Marksist-Leninist parti modeli ile Frantz Fanon ve Malcolm X’in ezilen milliyetçiliği yaklaşımlarını birleştiren Kara Panter Partisi, otoriter örgütlenmesi ve “siyah gücü” anlayışında öne çıkan erkeklik vurgusuyla, Parti içinden ve dışından eleştirilere konu olmuştur. Buna rağmen, kadınlar Parti içinde çok faal biçimde yer almış, Merkez Komite üyesi Kathleen Cleaver'ın ifadesiyle kadınlar Parti faaliyetlerinde hiçbir zaman 'ikincil' konumda görülmemiş, Panter afişlerinde ve görsellerinde direnişin ön saflarında resmedilen güçlü kadın portrelerine yer verilmiştir.
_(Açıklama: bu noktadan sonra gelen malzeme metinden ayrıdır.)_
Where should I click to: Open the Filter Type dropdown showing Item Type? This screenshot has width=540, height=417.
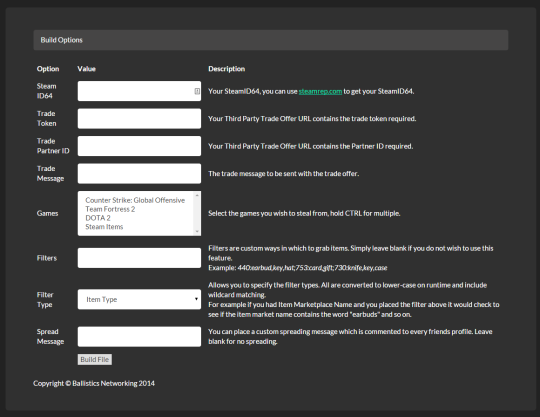pos(139,299)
Başlangıçtaki siyah milliyetçi vurgusuna rağmen, Parti’nin hem ABD içindeki diğer azınlık mücadeleleriyle ve ilerici hareketlerle, hem de başta Latin Amerika ve Asya ülkeleri olmak üzere ülke dışındaki devrimci mücadelelerle sıkı bir ilişkisi vardı. Kökenindeki siyah milliyetçiliğinin ve siyah gettolarını “koloni” olarak tarif eden sömürgecilik söyleminin yerini, 1970’ten sonra büyük ölçüde enternasyonalist bir çizgi aldı. Vietnam, Kuzey Kore ve Çin’deki devrimci kadrolarla temaslar kuruldu; Panterler Vietnam'da ABD ordusuna karşı savaşmaya gitti, Cezayir’de bir Kara Panter şubesi açıldı. Huey Newton 1971’de ABD’nin bir “İmparatorluk” olduğunu ilan ediyordu; artık mücadele ulus-devletler ve “uluslar” çerçevesinde değil, tüm dünyada ezilen “topluluklar” bağlamında yürütülmeliydi: interkomünalizm.[1] Buna koşut olarak, Parti programında ücretsiz eğitim ve tıbbi bakım, ücretsiz gıda temini gibi mahalle içi sosyal hizmet kampanyaları ağırlık kazandı


                                         

Çikano [Meksika kökenli Amerikalı] özgürlük hareketi Kahverengi Bereler ile Kara Panterler, Huey Newton’a Özgürlük gösterisi için Adliye önünde, Oakland 1968.

 

Mahalle bazlı örgütlenme, özsavunma ve özerklik ilkeleri de, Kara Panterler’in siyahlar dışındaki ezilen kesimlerle somut bağını tesis ediyor; yarattıkları protest kültürü, Hells Angels’dan Diggers’a (San Francisco), dönemin karşı-kültür hareketleri içinde büyük yankı uyandırarak bu gruplarla aralarında dayanışma ağları örüyordu. Black Mask (New York), Beyaz Panter Partisi (Detroit) gibi beyaz sanatçı kolektifleri Kara Panterler’den esinlenmişti ve Parti’yle sıkı işbirliği içindeydi; manifesto ve bildirilerinde Panterler’in büyük etkisi görülüyordu. Parti’nin kapanacağı tarihe kadar Black Panther gazetesini yayınlayan Kara Panter Partisi Kültür Bakanı Emory Douglas’ın geliştirdiği özgün estetik ve dil, gazetenin sayfalarından yayılarak mahallelerde duvar yazılarına ve mürallere ilham veriyordu. Jean Seberg, Don Sutherland, Marlon Brando, Jane Fonda gibi popüler sanatçılar, Panterler'e hem kamusal etkinliklerde destek oluyor hem de para yardımında bulunuyorlardı (FBI'ın baş hedefi haline getirerek yalan haberlerle itibarsızlaştırdığı, kırk yaşında intihar eden Jean Seberg başta olmak üzere, bunun bedelini ağır biçimlerde ödeyeceklerdi). 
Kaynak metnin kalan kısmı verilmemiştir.